Problem requirements:
Beneath this line are the data; copy exactly the part of them that opens with the line containing "Click the -23.60%" and closes with the line containing "has width=404, height=404.", and only that part.

─── Records for this exercise ───

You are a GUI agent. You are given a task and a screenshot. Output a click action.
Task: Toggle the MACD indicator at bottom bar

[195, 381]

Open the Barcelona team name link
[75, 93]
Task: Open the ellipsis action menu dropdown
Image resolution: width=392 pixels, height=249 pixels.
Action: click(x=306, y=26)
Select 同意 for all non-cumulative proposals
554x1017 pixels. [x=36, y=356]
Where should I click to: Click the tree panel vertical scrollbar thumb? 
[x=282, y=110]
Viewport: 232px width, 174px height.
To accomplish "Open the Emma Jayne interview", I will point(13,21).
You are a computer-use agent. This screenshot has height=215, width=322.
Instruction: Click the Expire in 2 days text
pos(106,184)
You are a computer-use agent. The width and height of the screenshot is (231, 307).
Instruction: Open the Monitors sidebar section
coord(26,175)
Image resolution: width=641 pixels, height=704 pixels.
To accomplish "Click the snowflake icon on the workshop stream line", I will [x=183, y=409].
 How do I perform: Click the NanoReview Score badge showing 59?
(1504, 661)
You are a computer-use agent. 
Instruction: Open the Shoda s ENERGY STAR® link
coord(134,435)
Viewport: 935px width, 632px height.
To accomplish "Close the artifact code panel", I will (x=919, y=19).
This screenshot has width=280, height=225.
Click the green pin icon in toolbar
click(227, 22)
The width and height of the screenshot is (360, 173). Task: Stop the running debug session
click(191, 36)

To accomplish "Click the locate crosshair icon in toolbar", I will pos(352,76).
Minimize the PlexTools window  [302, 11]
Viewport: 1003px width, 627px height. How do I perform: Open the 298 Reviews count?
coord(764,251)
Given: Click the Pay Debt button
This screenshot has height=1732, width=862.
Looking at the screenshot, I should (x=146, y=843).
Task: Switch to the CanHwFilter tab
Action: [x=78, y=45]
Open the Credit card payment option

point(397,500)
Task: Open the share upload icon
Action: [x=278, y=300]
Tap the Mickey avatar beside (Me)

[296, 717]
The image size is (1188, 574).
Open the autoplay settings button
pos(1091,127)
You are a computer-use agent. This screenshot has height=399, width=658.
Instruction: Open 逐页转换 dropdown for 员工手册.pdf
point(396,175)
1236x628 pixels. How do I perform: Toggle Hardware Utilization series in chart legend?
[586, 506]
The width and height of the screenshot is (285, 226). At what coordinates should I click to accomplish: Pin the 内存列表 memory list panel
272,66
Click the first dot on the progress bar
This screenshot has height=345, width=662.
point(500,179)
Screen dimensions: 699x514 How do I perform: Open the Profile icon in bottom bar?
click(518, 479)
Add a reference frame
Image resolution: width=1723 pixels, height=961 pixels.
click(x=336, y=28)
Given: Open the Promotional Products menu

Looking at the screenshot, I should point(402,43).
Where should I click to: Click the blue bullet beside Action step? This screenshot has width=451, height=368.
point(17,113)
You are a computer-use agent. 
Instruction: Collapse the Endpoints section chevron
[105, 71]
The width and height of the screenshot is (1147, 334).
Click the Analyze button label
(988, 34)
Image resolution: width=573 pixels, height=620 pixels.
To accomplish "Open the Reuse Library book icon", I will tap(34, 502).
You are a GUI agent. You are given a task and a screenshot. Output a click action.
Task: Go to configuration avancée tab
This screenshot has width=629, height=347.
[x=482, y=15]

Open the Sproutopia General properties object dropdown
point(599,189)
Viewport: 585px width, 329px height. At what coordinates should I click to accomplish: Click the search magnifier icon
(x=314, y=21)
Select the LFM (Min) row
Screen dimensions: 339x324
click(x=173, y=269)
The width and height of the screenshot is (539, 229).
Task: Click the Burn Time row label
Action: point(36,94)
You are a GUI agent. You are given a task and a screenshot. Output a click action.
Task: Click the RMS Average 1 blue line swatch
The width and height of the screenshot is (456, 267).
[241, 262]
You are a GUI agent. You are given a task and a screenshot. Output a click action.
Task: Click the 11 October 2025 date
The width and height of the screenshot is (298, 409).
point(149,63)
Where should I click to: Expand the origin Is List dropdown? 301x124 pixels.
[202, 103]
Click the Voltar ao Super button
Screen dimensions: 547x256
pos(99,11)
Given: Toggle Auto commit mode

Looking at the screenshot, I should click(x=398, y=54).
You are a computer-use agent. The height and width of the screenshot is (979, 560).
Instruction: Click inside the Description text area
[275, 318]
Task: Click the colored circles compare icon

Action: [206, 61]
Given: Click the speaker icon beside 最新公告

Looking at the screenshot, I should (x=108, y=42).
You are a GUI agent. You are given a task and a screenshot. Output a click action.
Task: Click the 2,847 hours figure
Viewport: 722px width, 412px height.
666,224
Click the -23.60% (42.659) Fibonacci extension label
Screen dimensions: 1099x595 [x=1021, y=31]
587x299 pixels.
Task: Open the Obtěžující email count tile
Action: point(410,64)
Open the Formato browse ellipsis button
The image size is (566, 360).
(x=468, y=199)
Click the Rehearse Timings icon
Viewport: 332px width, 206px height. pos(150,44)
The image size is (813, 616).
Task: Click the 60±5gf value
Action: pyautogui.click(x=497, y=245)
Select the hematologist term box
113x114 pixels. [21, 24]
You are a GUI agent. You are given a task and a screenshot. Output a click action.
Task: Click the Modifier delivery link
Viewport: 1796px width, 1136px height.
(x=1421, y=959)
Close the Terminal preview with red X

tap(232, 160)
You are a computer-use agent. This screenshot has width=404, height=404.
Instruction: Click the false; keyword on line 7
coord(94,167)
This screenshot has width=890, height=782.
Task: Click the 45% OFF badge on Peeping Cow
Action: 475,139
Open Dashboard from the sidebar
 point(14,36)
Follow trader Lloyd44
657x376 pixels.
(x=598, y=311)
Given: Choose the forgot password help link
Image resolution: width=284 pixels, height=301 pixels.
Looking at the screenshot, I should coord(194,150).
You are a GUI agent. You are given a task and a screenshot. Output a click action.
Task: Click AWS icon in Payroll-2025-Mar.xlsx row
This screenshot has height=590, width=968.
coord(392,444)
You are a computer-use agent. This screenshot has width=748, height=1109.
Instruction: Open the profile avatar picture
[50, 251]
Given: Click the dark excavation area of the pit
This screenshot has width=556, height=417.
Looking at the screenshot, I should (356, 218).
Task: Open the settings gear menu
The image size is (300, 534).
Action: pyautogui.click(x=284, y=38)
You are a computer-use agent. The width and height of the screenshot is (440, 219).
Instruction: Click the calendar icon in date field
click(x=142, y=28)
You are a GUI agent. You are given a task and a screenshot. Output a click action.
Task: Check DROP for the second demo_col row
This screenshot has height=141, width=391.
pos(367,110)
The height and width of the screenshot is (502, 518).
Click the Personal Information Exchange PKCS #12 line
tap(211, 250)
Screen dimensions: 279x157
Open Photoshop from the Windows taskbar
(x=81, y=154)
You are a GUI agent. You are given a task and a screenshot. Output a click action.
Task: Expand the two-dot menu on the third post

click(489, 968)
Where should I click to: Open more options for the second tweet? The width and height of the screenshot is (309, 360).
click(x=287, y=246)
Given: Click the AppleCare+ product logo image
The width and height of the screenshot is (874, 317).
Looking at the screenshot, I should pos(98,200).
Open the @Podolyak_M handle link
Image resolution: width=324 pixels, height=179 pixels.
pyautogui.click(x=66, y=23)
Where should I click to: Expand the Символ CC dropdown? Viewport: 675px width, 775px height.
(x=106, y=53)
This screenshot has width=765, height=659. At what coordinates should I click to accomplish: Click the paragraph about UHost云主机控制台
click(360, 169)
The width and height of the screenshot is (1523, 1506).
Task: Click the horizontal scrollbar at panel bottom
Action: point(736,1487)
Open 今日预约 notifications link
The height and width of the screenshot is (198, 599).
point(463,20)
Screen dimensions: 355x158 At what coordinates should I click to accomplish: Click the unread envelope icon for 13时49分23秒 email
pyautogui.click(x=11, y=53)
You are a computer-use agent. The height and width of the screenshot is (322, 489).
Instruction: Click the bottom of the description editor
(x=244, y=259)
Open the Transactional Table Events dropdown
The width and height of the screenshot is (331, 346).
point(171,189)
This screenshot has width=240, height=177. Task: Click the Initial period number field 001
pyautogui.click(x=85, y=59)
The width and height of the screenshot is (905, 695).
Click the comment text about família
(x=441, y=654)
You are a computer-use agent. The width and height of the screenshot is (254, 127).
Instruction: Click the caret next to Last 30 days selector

───

Result for this task:
Click the -23.60% (42.659) Fibonacci extension label
Screen dimensions: 1099x595 [x=1021, y=31]
587x299 pixels.
Task: Open the Obtěžující email count tile
Action: point(410,64)
Open the Formato browse ellipsis button
The image size is (566, 360).
(x=468, y=199)
Click the Rehearse Timings icon
Viewport: 332px width, 206px height. pos(150,44)
The image size is (813, 616).
Task: Click the 60±5gf value
Action: pyautogui.click(x=497, y=245)
Select the hematologist term box
113x114 pixels. [21, 24]
You are a GUI agent. You are given a task and a screenshot. Output a click action.
Task: Click the Modifier delivery link
Viewport: 1796px width, 1136px height.
(x=1421, y=959)
Close the Terminal preview with red X

tap(232, 160)
You are a computer-use agent. This screenshot has width=404, height=404.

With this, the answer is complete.